The currently accepted hypothesis regarding the origin of biliary pain is that it is caused by an abnormal pattern of contraction of the gall bladder with the neck contracting before the fundus. This “functional” gall bladder outflow obstruction may result in a reduced gall bladder ejection fraction and a rise in pressure in the gall bladder lumen which may cause pain.

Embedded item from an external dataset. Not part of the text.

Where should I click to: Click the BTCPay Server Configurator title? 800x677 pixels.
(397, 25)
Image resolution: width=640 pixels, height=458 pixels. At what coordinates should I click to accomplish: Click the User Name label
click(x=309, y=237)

Stimulation of the gall bladder with cholecystokinin to reproduce this dysmotility forms the basis of the CCKPT. Assessment of this dysmotility may be subjective with the patient completing pain questionnaires after each test, or objective with measurement of gall bladder emptying either ultrasonographically or with HIDA (hydroxyindole diaminoacetic acid) scanning.

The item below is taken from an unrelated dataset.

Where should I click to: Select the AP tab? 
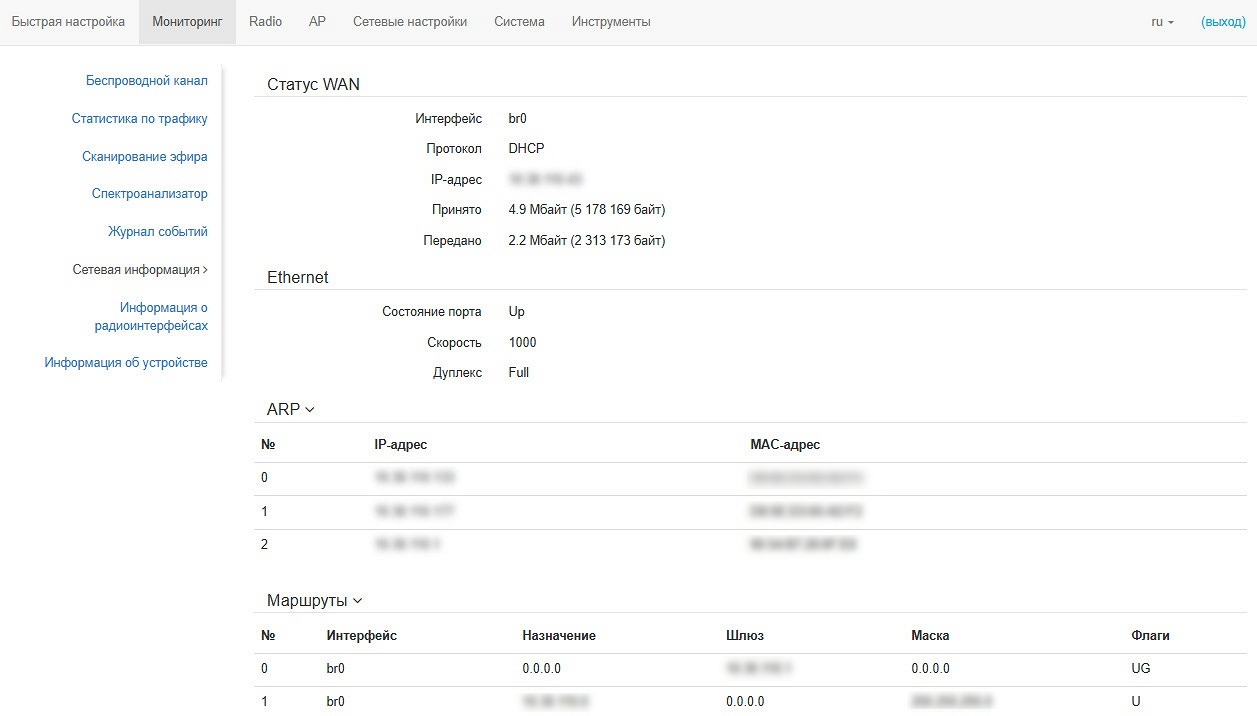pos(317,21)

The CCKPT was introduced to improve the selection of patients with acalculous biliary pain who would benefit from cholecystec- tomy.1 ,3 Unfortunately, most studies9 ,11 ,13-18 report the results of cholecystectomy only on patients who had a positive test (pain reproduced after CCK administration) or those who had a reduced gall bladder ejection fraction, and the rate of symptom relief after surgery in these series varies from 70 to 94%. Only a few studies2 ,19 ,20 have reported the results of cholecystectomy on patients who had a negative test or those who had normal gall bladder ejection fractions, and all have failed to show a difference in the symptomatic outcome after cholecystectomy when compared with the CCKPT positive patients; our study confirms these results. An important study by Rhodes and coworkers5 has examined the value of the CCKPT and showed that symptom relief from cholecystectomy was not predicted by this test. In their series, of the 103 patients who were CCKPT positive, 67% had complete and 24% had partial symptom relief while eight of nine (89%) CCKPT negative patients had symptom relief after cholecystectomy. The authors surprisingly concluded that patients who were CCKPT positive had an excellent chance of relief of symptoms. Our data could be misinterpreted in the same way if only the CCKPT positive patients were analysed.

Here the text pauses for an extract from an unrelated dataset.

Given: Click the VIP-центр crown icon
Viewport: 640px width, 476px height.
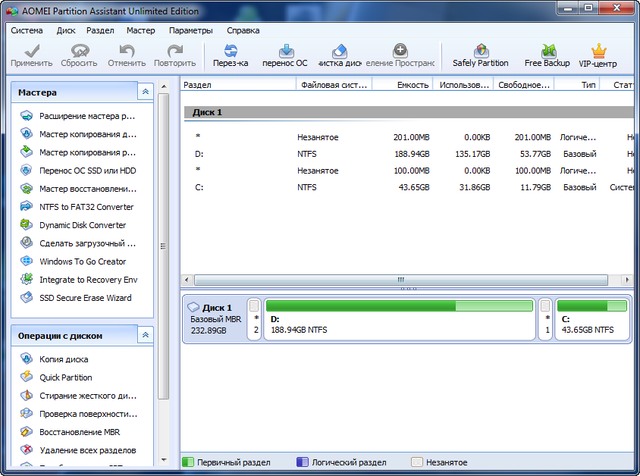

CCK is known to stimulate a variety of organs other than the gall bladder, including the colon and duodenum.21 ,22 This non-specificity might explain the failure of the CCKPT to predict symptom relief. A high percentage of patients in our series who had positive preoperative CCK provocation tests became negative after removal of their gall bladders. This would indicate that CCK induces painful gall bladder contraction, because this pain disappears after the gall bladder is removed while the patient remains symptomatic. Even normal volunteers suffer pain in the right upper quadrant after CCK infusion, the mechanism of which is unclear23 ,24; this adds substantial evidence that the CCK provocation test is not useful in the selection of patients who may have a better symptomatic outcome after cholecystectomy.

Patients whose gall bladders do not empty in response to CCK have been shown to have a better symptomatic outcome in previous studies.14 ,18 ,25 Gall bladder emptying is significantly reduced in CCKPT positive patients and this suggests gall bladder dysmotility. It is conceivable that a rise in intracholecystic pressure after CCK administration may account for the acute pain experienced by these patients. However, we were unable to show a correlation between gall bladder emptying and symptom benefit after cholecystectomy, suggesting that although the gall bladder might have abnormal motility, this is not the cause of the patients’ symptoms. We have reported a follow up period of six months because this is sufficient time for the patients to recover from a cholecystectomy and symptom relief became evident during this period.

We conclude that approximately half of the patients with acalculous biliary pain in our study had symptom relief after cholecystectomy and pain reproduction or reduced gall bladder emptying after cholecystokinin provocation could not predict which patients would have benefited from surgery. Until a test which has a higher predictive value for the relief of symptoms is found, these patients may be offered a cholecystectomy but should be carefully counselled preoperatively regarding unpredictability of outcome.